## Data for processing
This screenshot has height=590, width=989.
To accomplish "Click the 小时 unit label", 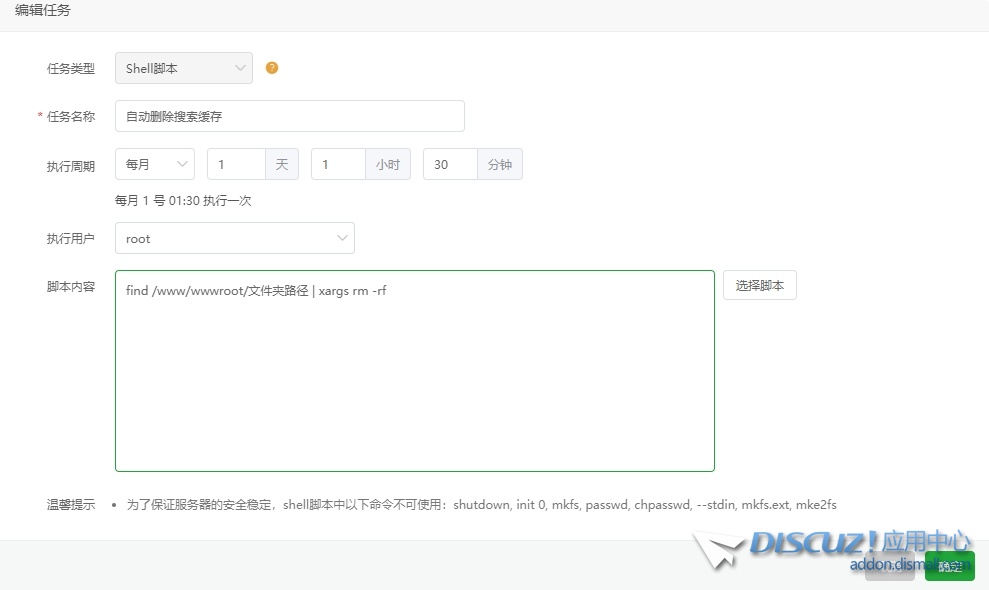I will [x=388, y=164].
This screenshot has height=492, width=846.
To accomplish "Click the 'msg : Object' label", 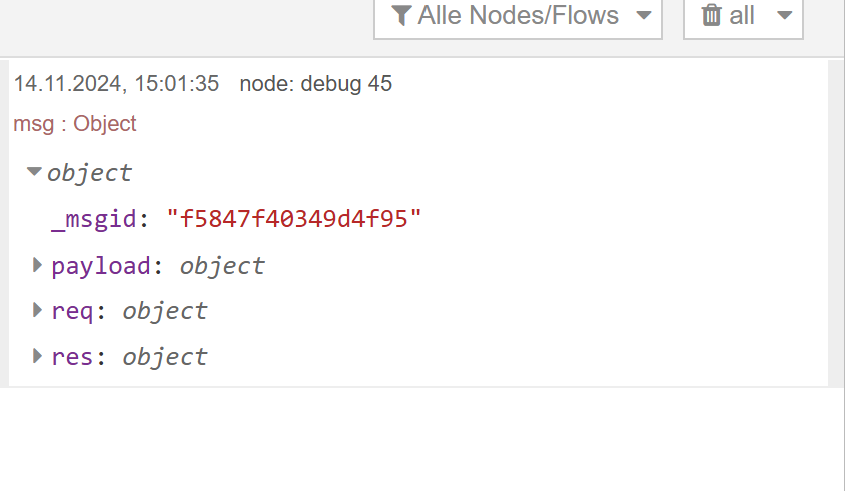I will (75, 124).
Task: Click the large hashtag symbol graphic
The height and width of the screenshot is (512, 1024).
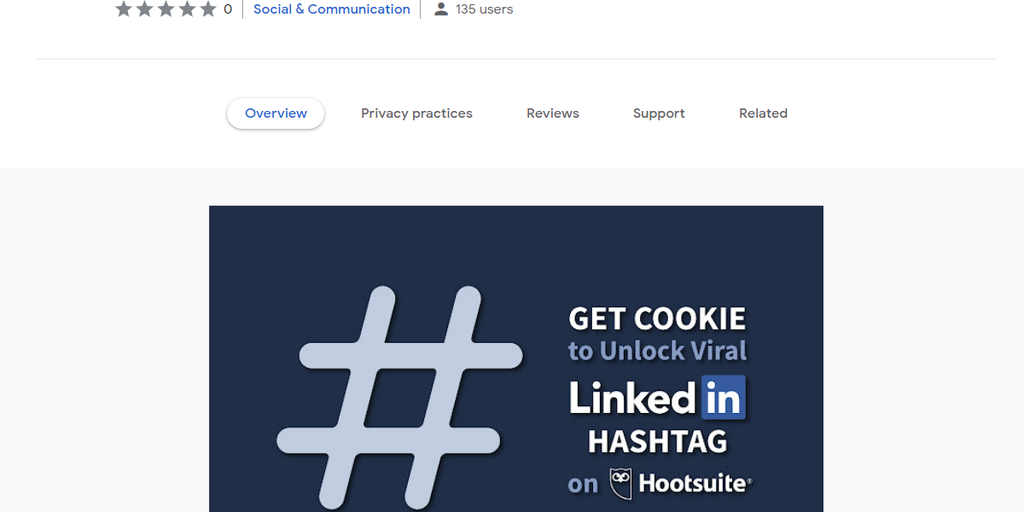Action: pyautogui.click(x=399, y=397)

==

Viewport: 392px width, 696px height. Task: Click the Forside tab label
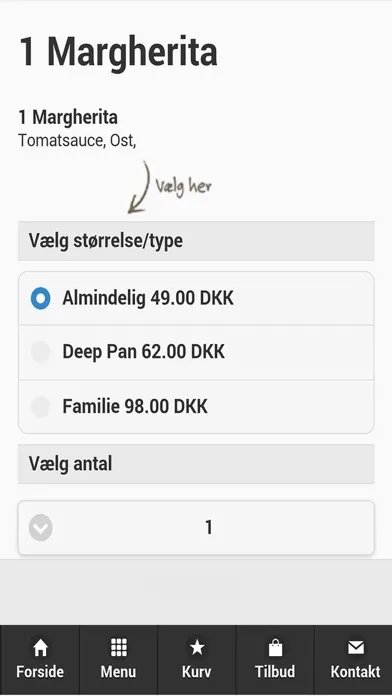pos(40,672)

## What the task asks
Reproduce the lines from the line with "Task: Click the large hashtag symbol graphic" up to and including the line with "Action: pyautogui.click(x=399, y=397)", with the coordinates in the answers scaled by 1.55 and rounded to whole numbers, halves rounding up; leave the pictures out.

## Complete output
Task: Click the large hashtag symbol graphic
The height and width of the screenshot is (512, 1024).
Action: pyautogui.click(x=618, y=615)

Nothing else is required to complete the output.